*** Exercise data ***

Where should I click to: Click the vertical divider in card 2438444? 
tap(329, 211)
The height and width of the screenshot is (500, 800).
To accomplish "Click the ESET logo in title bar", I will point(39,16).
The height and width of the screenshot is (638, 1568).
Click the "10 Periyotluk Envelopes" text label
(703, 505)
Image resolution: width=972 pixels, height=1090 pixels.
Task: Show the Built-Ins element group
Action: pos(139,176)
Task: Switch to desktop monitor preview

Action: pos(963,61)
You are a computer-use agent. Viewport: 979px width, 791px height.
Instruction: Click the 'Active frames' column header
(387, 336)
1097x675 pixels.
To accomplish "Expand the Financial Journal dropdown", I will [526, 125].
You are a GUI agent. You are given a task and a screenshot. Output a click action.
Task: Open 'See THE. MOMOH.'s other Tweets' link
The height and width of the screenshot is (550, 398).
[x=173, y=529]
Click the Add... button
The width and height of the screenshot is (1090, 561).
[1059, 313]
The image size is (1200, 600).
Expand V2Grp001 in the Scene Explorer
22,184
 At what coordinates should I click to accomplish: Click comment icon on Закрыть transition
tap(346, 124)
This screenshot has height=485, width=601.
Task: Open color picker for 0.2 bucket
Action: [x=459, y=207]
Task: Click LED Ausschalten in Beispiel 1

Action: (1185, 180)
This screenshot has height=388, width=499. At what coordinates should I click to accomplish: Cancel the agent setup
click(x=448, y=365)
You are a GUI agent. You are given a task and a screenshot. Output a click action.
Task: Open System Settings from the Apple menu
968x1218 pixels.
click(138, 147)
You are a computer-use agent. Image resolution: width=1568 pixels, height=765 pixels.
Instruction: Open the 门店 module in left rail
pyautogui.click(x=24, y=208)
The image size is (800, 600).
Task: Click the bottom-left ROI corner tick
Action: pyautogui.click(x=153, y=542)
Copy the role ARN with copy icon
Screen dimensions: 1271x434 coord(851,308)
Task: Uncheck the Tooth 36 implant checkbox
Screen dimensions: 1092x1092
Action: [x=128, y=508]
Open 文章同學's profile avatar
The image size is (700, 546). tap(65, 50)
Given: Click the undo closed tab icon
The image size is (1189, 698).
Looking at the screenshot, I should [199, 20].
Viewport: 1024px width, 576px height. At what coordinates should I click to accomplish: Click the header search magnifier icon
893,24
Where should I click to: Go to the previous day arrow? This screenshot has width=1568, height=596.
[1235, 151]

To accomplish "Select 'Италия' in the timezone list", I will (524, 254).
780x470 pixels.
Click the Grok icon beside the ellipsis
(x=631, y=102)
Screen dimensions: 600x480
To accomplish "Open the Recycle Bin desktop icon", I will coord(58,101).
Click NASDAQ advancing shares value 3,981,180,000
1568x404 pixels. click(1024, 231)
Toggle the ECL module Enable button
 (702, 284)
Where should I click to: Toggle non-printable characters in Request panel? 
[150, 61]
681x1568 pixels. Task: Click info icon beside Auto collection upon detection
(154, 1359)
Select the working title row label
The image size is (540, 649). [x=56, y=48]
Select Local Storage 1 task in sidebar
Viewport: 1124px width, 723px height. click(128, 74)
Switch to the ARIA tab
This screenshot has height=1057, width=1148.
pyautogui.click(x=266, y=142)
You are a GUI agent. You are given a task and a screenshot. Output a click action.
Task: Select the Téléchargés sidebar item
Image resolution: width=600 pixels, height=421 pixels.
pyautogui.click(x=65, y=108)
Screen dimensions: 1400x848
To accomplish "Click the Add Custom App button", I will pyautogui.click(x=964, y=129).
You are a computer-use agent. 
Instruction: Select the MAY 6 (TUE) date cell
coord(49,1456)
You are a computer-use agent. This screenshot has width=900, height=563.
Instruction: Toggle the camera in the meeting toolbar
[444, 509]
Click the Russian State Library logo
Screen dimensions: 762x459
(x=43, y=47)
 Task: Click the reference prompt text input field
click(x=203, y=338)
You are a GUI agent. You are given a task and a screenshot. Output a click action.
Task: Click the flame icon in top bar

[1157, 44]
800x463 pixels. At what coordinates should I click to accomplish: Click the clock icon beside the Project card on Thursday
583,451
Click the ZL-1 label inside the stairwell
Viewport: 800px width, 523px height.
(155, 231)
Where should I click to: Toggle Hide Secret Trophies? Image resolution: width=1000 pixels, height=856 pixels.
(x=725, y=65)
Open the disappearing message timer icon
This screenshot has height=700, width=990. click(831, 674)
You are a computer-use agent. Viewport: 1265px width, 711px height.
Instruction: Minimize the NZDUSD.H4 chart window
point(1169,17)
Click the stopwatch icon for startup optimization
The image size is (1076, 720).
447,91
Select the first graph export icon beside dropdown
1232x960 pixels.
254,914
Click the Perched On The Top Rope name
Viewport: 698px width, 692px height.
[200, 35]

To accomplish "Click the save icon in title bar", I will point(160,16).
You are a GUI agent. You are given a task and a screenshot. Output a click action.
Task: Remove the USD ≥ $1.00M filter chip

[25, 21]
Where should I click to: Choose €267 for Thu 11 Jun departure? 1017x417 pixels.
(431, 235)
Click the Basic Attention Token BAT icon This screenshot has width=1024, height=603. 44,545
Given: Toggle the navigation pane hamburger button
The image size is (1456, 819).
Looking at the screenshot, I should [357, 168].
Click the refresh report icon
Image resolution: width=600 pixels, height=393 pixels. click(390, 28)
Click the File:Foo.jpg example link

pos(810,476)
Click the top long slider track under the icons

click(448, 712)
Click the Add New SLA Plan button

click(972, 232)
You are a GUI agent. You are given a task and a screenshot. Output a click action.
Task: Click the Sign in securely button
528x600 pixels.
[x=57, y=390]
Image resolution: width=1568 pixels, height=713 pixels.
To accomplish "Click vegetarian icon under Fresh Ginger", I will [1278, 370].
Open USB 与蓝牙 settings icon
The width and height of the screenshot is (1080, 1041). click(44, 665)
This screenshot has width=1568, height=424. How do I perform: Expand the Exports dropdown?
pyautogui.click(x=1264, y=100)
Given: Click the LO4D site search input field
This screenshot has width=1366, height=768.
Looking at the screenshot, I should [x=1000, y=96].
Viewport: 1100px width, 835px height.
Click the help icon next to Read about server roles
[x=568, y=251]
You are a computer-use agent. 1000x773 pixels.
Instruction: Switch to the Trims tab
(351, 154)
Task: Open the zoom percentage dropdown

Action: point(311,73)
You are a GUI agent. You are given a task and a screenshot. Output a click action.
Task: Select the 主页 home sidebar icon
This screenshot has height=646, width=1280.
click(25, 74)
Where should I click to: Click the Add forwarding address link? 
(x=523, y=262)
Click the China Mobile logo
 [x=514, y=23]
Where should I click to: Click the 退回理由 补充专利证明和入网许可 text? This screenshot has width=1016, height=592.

*** End of Exercise data ***

Your task — Please retype, without any change, the line containing "This screenshot has height=646, width=1280." and every line after it to the end of the entries above, and only those.

Reply to the task —
This screenshot has height=646, width=1280.
click(25, 74)
Where should I click to: Click the Add forwarding address link? 
(x=523, y=262)
Click the China Mobile logo
 [x=514, y=23]
Where should I click to: Click the 退回理由 补充专利证明和入网许可 text? This screenshot has width=1016, height=592.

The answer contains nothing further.